What we know is this. Public companies, big companies, geographically-hedged companies, companies with a diverse and seamless product and customer segment mix, companies with clout among suppliers and manufacturers–the very few organizations like this–will do better.
Home building companies whose capital comes from bank and private equity lenders, friends and family investors, and their own personal money and guaranties are feeling the heat. They’re the ones whose viability as going concerns rests on their ability to keep delivering cash back into their tills to replenish what they’ve already spent.
They’re stuck in this surreal moment. In a big float. Counting on pulling in their backlogs, and finding every which way to “take chips off the table” to reduce their debt exposure where they can.
All the policy and emergency rescue programs to date have 30-, 60-, 90-day horizons, for the most part, and many of them leave a holes and disconnects in the money flow that squeeze businesses who’ve borrowed based on a prior outlook of a strong and growing demand for new homes in all the months of 2020 and beyond.
Mortgage forbearance may help keep “shadow inventory” of distressed homes to a minimum. However, these rescue measures, and even low, low, low interest rates will not generate income for down payments, monthly payments, etc. necessary for a healthy pipeline of new orders, especially as materials and local fees and costs pressures are expected to rise.
Privately capitalized home builders, and even some publics, have turned increasingly to model home leasebacks, as both “an insurance measure and as a cash generator,” according to Ed Steffelin, a senior vp at George Smith Partners and co-founder of real estate investor STAC Capital Management.
Steffelin describes the model leaseback value proposition this way:
“We appraise the [builder’s model] homes,” says Steffelin. He adds, “STAC purchases the homes at a discount to appraisal. Typically this would be done as a portfolio to start and then the builder can add or substitute into the pool over time. The size of the discount depends on the portfolio size and type, builder profile, and if the builder receives any upside participation at the sale of the home. At closing of the home by STAC, a triple net lease is entered into between STAC and the builder at a rate that depends on many factors. Each home in the pool will have a set lease term of between 1 year to 3.5 years. During that time the builder pays taxes, HOA and insurance much like they would if they continued to own them. During the lease term, if the homes are sold the lease may terminate early. If the home is not sold during the lease term and the lease runs out, then the builder converts the home back to a traditional home (converting any sales garages or eradicating any additional parking at the home) and STAC would own it with no further obligations from the builder. We do have structures where the builder can participate in the profit when the home is sold and/or receive commissions for selling the homes. There are accounting considerations around these but that comes down to a builder’s motivation.”

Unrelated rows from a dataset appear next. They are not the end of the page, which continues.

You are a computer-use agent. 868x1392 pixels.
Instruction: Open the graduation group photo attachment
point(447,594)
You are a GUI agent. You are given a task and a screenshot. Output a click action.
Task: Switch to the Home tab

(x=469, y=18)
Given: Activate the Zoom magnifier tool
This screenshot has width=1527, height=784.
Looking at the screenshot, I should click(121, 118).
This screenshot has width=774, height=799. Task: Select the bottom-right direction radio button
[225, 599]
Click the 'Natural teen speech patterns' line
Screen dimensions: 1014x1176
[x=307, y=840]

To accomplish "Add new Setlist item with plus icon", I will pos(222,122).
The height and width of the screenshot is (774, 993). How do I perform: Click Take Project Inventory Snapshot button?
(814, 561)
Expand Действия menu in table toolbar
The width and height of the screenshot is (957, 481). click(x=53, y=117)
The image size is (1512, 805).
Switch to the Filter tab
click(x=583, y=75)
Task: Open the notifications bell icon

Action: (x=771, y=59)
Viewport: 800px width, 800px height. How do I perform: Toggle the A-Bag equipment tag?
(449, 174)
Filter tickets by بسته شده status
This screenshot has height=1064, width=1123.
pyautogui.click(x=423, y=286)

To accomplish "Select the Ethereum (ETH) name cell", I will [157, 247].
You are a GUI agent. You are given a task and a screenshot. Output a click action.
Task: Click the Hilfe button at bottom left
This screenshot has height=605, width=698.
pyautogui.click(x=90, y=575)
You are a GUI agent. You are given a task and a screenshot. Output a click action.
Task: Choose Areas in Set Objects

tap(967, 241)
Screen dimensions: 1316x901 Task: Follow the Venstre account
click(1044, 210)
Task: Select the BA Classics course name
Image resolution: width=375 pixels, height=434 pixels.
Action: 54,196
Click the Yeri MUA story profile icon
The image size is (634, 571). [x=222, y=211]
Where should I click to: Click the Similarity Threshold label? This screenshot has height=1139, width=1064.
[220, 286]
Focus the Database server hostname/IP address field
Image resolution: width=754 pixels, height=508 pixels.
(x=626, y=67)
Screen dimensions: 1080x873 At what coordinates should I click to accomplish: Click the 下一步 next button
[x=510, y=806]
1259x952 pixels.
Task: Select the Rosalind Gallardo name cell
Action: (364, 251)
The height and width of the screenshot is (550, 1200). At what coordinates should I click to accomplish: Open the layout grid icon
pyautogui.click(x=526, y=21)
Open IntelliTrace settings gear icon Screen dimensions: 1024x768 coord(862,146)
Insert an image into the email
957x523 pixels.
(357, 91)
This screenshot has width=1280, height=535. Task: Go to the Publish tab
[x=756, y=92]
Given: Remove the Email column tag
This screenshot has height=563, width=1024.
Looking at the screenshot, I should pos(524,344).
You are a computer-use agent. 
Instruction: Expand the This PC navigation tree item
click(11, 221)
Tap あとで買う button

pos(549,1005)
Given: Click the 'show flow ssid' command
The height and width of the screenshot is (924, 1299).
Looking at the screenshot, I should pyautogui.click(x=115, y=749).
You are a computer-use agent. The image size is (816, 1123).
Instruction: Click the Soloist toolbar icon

Source: Industry estimates, based on one model per 60 units sold.
STAC estimates that public and private builders have one model per 60 homes as the models last for around 3 years on average, and that the model home universe, including top tier public builders, second-tier publics, and private home builders is roughly $8 billion.
“It’s a way to de-risk the balance sheet on one hand, and generate cash flow on the other.”
When demand is in the vacuum of doubt and uncertainty we’ve now entered, tactics like this one are make a lot of sense, especially for builders shaking the bushes for cash to weather the continuing storm.